Powell: Irak vernichtet Beweise

Unter Berufung auf übergelaufene Waffenexperten erklärte Powell, Irak betreibe mobile Anlagen zur Herstellung biologischer Waffen in Bahnwaggons

aus New York ANDREAS ZUMACH

Die Bush-Administration hat dem UNO-Sicherheitsrat am Mittwoch Material vorgelegt, das nach ihrer Überzeugung fortgesetzte „schwere Verstöße“ Iraks gegen die UNO-Abrüstungsresolution 1441 beweist sowie Beziehungen Bagdads zu al-Quaida und anderen Terrororganisationen. Die von Außenminister Colin Powell präsentierten Satellitenfotos und Mitschnitte abgehörter Telefonate sowie mündlich zitierte Zeugenaussagen sollen belegen, dass Irak weiterhin aktive Programme zur Herstellung atomarer, chemischer und biologischer Massenvernichtungsmittel sowie ballistischer Raketen betreibt und Altvorräte an diesen Waffen aus der Zeit von vor 1998 weiterhin versteckt hält.

Zu Beginn seines über einstündigen Auftritts spielte Powell dem Sicherheitsrat den Mitschnitt eines abgehörten Telefonats vor. Zu hören ist ein auf Arabisch geführtes Gespräch zweier Männer über die Notwendigkeit, umgerüstete Lastwagen verschwinden zu lassen. Nach Angaben Powells handelt es sich bei den beiden Gesprächspartnern um einen Brigadegeneral und einen Hauptmann der Republikanischen Garden. Das Telefonat habe am 26. November 2002 stattgefunden, am Tag vor Beginn der Inspektionen durch die Unmovik und die Internationale Atomenergiebehörde (IAEO). In einem zweiten vom US-Außenminister vorgespielten Telefonat wird die Anweisung erteilt, ein Munitionsdepot zu säubern und diese Anweisung zu vernichten. Laut Powell beweisen die Telefonate, dass Irak vorab über die Inspektionen infomiert und daher in der Lage sei, verbotene Waffen, Grundstoffe oder belastende Dokumente rechtzeitig vor Ankunft der Inspektoren verschwinden zu lassen.

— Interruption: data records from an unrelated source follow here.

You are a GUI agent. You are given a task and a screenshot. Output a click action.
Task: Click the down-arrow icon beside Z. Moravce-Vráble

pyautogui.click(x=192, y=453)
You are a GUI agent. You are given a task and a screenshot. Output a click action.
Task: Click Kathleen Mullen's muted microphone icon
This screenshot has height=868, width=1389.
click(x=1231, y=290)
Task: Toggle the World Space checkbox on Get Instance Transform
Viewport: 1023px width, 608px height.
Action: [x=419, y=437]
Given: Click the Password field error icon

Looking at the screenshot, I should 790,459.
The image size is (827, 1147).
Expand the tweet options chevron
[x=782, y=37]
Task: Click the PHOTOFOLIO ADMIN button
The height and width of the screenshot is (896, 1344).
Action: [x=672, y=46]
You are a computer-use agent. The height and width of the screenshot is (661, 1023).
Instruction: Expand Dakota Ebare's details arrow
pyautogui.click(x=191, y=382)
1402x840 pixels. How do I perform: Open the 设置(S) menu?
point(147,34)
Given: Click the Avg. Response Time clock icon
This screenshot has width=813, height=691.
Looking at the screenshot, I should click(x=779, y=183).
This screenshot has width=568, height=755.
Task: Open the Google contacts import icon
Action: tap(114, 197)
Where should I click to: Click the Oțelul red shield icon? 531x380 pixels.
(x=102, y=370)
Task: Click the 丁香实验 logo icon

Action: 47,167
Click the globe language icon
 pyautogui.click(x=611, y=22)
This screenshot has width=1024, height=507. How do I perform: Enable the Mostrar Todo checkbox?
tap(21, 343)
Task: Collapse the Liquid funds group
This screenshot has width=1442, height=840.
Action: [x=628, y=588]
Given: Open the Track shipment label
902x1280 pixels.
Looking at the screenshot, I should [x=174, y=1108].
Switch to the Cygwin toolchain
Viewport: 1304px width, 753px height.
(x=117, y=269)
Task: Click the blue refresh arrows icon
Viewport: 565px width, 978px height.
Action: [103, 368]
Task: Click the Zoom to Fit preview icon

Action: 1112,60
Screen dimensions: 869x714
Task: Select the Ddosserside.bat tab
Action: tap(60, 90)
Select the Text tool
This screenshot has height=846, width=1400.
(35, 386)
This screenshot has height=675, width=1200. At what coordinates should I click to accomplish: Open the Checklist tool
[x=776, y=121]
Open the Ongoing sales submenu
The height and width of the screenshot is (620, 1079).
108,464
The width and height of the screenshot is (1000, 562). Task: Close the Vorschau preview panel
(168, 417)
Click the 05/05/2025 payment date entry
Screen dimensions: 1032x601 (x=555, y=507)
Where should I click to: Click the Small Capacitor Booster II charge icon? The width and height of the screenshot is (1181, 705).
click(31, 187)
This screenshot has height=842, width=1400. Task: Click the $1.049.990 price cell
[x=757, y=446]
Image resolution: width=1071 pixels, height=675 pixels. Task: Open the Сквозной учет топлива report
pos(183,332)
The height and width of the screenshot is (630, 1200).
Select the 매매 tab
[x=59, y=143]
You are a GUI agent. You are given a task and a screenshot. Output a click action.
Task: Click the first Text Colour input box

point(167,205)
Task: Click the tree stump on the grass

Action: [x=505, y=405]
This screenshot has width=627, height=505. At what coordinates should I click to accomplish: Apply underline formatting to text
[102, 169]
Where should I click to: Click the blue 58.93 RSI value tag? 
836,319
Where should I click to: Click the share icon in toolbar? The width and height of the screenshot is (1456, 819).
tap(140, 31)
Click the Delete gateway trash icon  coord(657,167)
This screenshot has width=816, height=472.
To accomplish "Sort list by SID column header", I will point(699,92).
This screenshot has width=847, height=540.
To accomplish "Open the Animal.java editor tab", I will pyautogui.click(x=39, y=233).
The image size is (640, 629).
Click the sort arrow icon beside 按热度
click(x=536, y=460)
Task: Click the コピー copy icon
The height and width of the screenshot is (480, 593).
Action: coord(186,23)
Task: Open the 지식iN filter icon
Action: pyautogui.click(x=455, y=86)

Zur Unterstützung dieser Behauptung zeigte Powell dem Sicherheitsrat zwei Fotos, die eine chemische Munitonsanlage vor und nach ihrer – angeblich am 22. Dezember letzten Jahres erfolgten – Säuberung zeigen. Beleg für die Säuberung ist laut Powell, dass ein Dekontaminierungsfahrzeug sowie Sicherheitseinrichtungen, die auf dem ersten Foto zu sehen sind, auf dem zweiten Bild fehlen. Nach Darstellung Powells verfügen die USA über ähnliche Satellitenaufnahmen von rund 30 irakischen Anlagen. Unter Berufung auf übergelaufene Waffenexperten erklärte Powell, Irak betreibe mobile Anlagen zur Herstellung biologischer Waffen in Eisenbahnwaggons sowie etwa 18 Lastwagen.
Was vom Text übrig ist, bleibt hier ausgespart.